YOUR INSTRUCTIONS → Find the line containing "Image resolution: width=924" in the entries below. Restate it and each line after it, word for word, up to and including the line containing "Task: Select the Google Chrome Vacuum option".
== SOURCE MATERIAL ==
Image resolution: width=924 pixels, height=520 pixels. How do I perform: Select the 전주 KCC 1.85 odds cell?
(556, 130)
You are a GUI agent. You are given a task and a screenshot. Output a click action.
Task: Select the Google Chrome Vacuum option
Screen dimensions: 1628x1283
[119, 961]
===
== SOURCE MATERIAL ==
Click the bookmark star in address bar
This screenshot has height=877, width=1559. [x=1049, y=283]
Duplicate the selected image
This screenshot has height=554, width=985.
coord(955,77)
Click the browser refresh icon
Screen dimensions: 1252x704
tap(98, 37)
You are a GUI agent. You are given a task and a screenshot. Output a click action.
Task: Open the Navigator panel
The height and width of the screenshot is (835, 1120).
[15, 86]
===
EXERCISE RESULT →
Image resolution: width=924 pixels, height=520 pixels. How do I perform: Select the 전주 KCC 1.85 odds cell?
(556, 130)
You are a GUI agent. You are given a task and a screenshot. Output a click action.
Task: Select the Google Chrome Vacuum option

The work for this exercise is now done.